**Task prompt:**
Which lines run from the one containing "This screenshot has width=1919, height=942." to the end of the listing? Copy them out exactly, leaving out the rest.

**Entries supplied:**

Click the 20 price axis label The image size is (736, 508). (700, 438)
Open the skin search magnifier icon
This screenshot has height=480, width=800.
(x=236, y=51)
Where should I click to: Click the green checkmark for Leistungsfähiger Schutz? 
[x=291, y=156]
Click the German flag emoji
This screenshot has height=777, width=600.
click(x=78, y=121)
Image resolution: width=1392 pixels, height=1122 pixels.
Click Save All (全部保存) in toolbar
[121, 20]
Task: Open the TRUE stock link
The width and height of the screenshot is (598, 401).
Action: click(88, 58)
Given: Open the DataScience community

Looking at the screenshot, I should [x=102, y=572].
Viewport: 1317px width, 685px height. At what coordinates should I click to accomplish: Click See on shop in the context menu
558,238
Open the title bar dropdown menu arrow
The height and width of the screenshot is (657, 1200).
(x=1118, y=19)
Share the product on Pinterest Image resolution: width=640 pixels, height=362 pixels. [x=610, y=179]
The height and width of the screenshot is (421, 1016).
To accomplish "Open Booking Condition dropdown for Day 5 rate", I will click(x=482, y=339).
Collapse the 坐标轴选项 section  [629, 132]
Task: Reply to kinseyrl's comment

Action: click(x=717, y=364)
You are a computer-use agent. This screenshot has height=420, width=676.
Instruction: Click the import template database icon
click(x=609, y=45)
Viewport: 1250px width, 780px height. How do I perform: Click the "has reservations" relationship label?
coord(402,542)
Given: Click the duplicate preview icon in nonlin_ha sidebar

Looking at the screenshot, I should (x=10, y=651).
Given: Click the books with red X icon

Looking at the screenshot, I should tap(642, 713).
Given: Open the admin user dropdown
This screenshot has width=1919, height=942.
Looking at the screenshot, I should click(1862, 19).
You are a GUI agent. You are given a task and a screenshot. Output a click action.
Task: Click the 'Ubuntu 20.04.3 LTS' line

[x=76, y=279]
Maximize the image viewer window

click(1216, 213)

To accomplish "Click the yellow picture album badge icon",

**Response to this exercise:**
This screenshot has width=1919, height=942.
Looking at the screenshot, I should click(1862, 19).
You are a GUI agent. You are given a task and a screenshot. Output a click action.
Task: Click the 'Ubuntu 20.04.3 LTS' line

[x=76, y=279]
Maximize the image viewer window

click(1216, 213)

To accomplish "Click the yellow picture album badge icon",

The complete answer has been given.